I've been thinking lately about disasters -- not only how frequently they have dominated the news this calendar year, but the frequency with which natural disaster comes up in the Bible.
I agree with Stephen Prospero that it's a good thing that most of us no longer attribute "acts of God" actually to God. We understand natural disastsers much better in our generation, even though we're still pretty poor at predicting them and even worse at preventing them. What's astonishing is that we can endure storm after storm without ever confronting the reality that climate scientists are telling us: extreme weather is partly a function of human-caused climate change.
Even worse, we still avoid confronting the stark economic realities that make persistent drought a difficulty in the American South but a human catastrophe in places like Somalia. The lessons of Hurricane Katrina -- that the most vulernable populations in a storm are, well, the most vulnerable in our community -- are still unlearned, or at least unacted on.

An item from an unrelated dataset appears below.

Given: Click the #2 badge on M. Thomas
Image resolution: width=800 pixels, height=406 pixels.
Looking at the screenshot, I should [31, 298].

Meanwhile, the startling metaphors of the Old Testament, in which human injustice often leads directly to the "divine" reminders of God's displeasure (think Exodus, or Amos), lose a lot of their umph for us. I'm not saying Pat Robertson or Michelle Bachman are right. I just wish that having better science wouldn't give us an excuse to ignore the moral questions raised every time the poor are the first to starve in a famine, be overcome in a flood, or be crushed in an earthquake.